The waves swiftly and powerfully approach, but I refuse to back down from my task. I will slow them. My arms raise, hands outstretched, palms facing the barreling waves. “Slow, slow, slow,” is the mantra repeating endlessly in my head as I urge the waves to bend to my will. For a second, I doubt my powers, but then, the waves spill forth in a spray of seafoam and coat my feet in a layer of sand. As the water recedes back to its home, I stare at my feet in awe of my power and upright position.
The moment of quiet triumph is succeeded by inevitable failure as the tide pushes in and my powers fail me. In spite of my powers, the waves refuse to slow and charge at me with full force, knocking me to the sand and filling my eyes and nose with saltwater. I emerge from the waves, spluttering in frustration, and trudge back towards my mom, soaking wet and stiff from the sand.
Ever since I was a kid, I have been captivated by the water and the power in its waves. However, my fascination has shifted from controlling the power held in the motion of water to harnessing that power. As a result, when I heard about the Outer Banks Field Site and the internship opportunities included in the curriculum, I leaped at the chance to apply.
During the summer, I had a Zoom call with Corey Adams, the internship coordinator at the Outer Banks Field Site. This call consisted of me expressing interest in renewable energy, public policy, and bridging the gap between the public, policymakers, and renewable energy companies. A broad range of interests, but he immediately mentioned the North Carolina Renewable Ocean Energy Program (NCROEP), located at the Coastal Studies Institute (CSI). After this call, I was assigned an internship with George Bonner, Director of NCROEP.
Marine hydrokinetic energy technologies (MHKs) have a plethora of applications in NC including electrifying ferries, desalination operations, aquaculture production, and powering microgrids. These technologies provide a means of addressing the NC Clean Energy Plan and contributing to more resilient coastal communities, especially those on the Outer Banks. This semester, I am interning with NCROEP and compiling a report entitled, Powering NC’s Blue Economy, to indicate viable markets for expanding the use of MHKs in NC. Additionally, this report will address how to engage stakeholders in discussions about implementing MHKs along the coast.
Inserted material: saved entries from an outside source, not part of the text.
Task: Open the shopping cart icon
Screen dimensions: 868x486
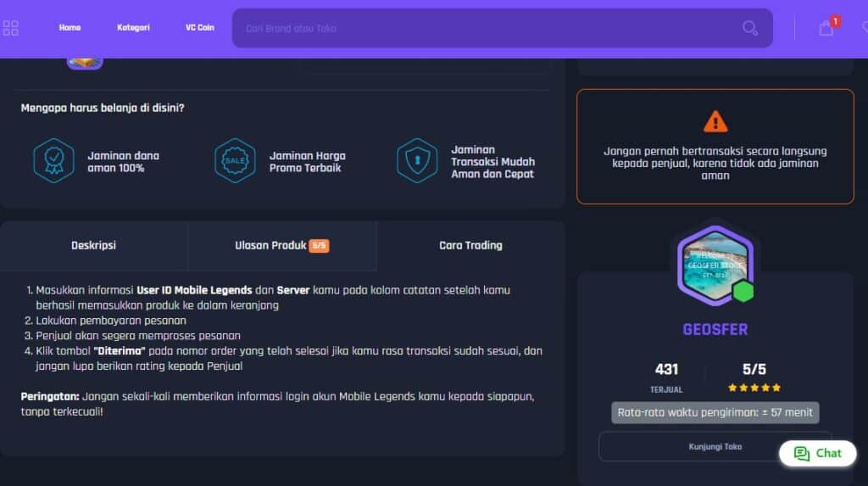Action: (826, 28)

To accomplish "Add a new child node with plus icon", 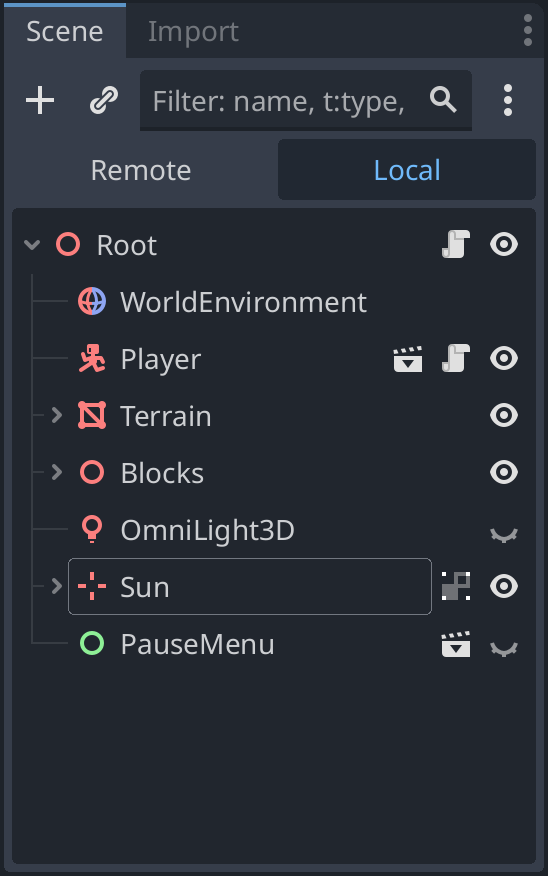I will 40,101.
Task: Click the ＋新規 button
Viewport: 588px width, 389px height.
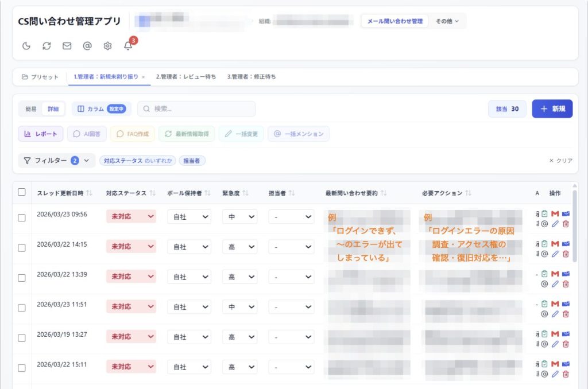Action: pos(552,108)
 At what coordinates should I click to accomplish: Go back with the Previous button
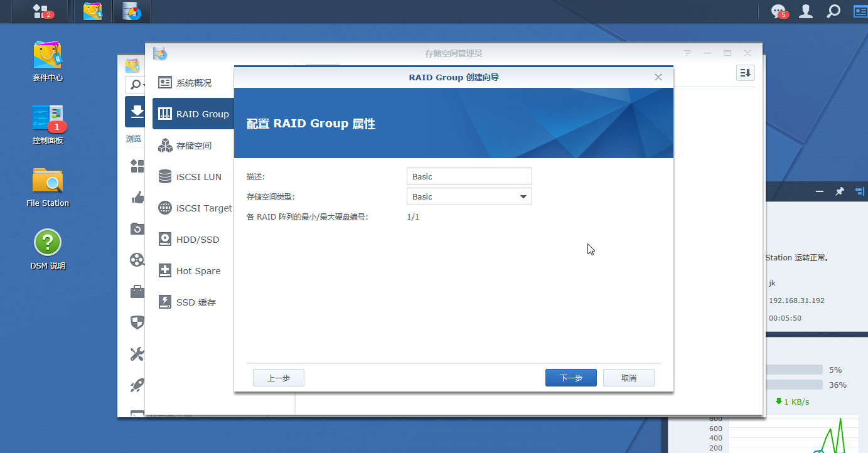point(278,378)
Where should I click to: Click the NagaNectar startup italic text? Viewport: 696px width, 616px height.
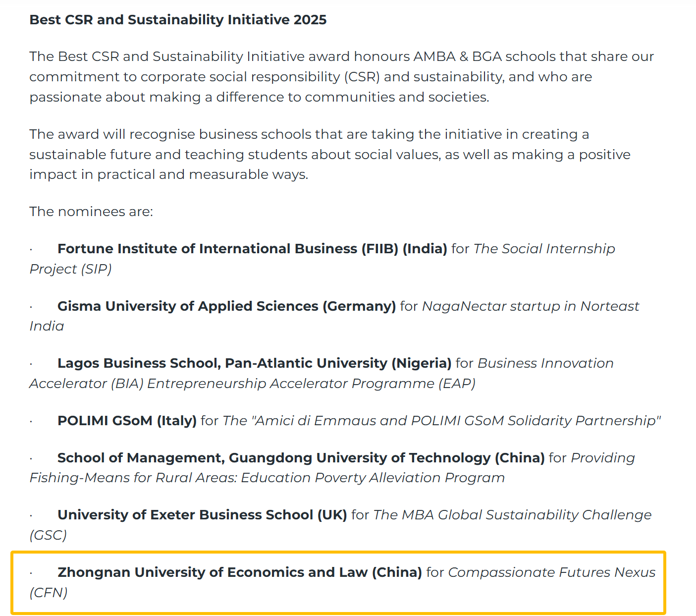[530, 306]
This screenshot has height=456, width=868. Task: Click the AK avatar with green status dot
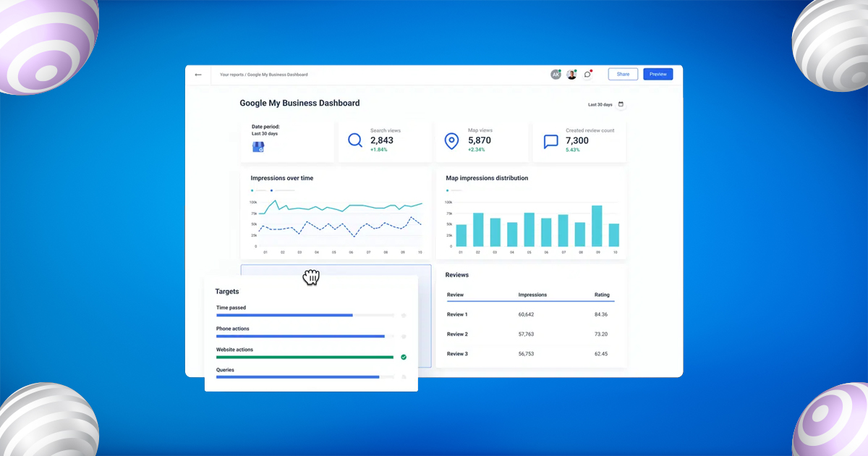[556, 73]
Mr. Bonner has been an invaluable resource in expanding my knowledge of MHKs and my future opportunities in the field of renewable energy. During our first Zoom calls in August, we compiled a work plan that prioritized Powering NC’s Blue Economy, a means of incorporating all of the interests I had expressed in the initial call with Corey Adams. Since then, we have had weekly meetings that are the highlight of my internship. Every call includes new information and resources to help improve my report, an opportunity to see what Mr. Bonner has been working on and provide my own insight, and information about summer internships. The skills and knowledge that I have gained from Mr. Bonner make me more confident about my career path.
From writing my report, I am most excited about the potential for electrifying ferries. The NC Ferry Division is facing problems from fewer passengers and therefore, less revenue. Additionally, the transportation sector in NC contributes significantly to greenhouse gas emissions. As a result, reducing reliance on diesel fuel for ferry operations would reduce costs associated with fuel and contribute to overall greenhouse gas emission reduction goals in the NC Clean Energy Plan. Washington is already developing electric ferries which enables NC to learn and benefit from using Washington’s progress as a foundation. While there are barriers to electrifying ferries, the potential is immense and would benefit coastal communities, especially those that are reliant on ferries for supplies and evacuation in the case of emergencies. Hopefully, my report can illuminate the potential for electric ferries in NC.
The report culminates in a review of stakeholder engagement strategies and means of addressing stakeholder concerns. This portion of the report is of particular interest to me because throughout my time at the Outer Banks Field Site, I have learned about stakeholder engagement in Professor Linda D’Anna’s class. Stakeholders are essential to consider when examining the potential for MHKs because, without stakeholder inclusion and compromise, projects can be derailed. Additionally, it is important to consider the coastal communities that are reliant on the water and resources affected by MHKs. By including coastal communities, local government, fishers and fisheries associations, and other stakeholders in the discussion, a project gains credibility and support.
This has been a wonderful opportunity to learn more about renewable energy and my home state. I am proud of the strides that are being made toward a cleaner future in NC and hope that my report can help NCROEP further their goals for MHK development and operation.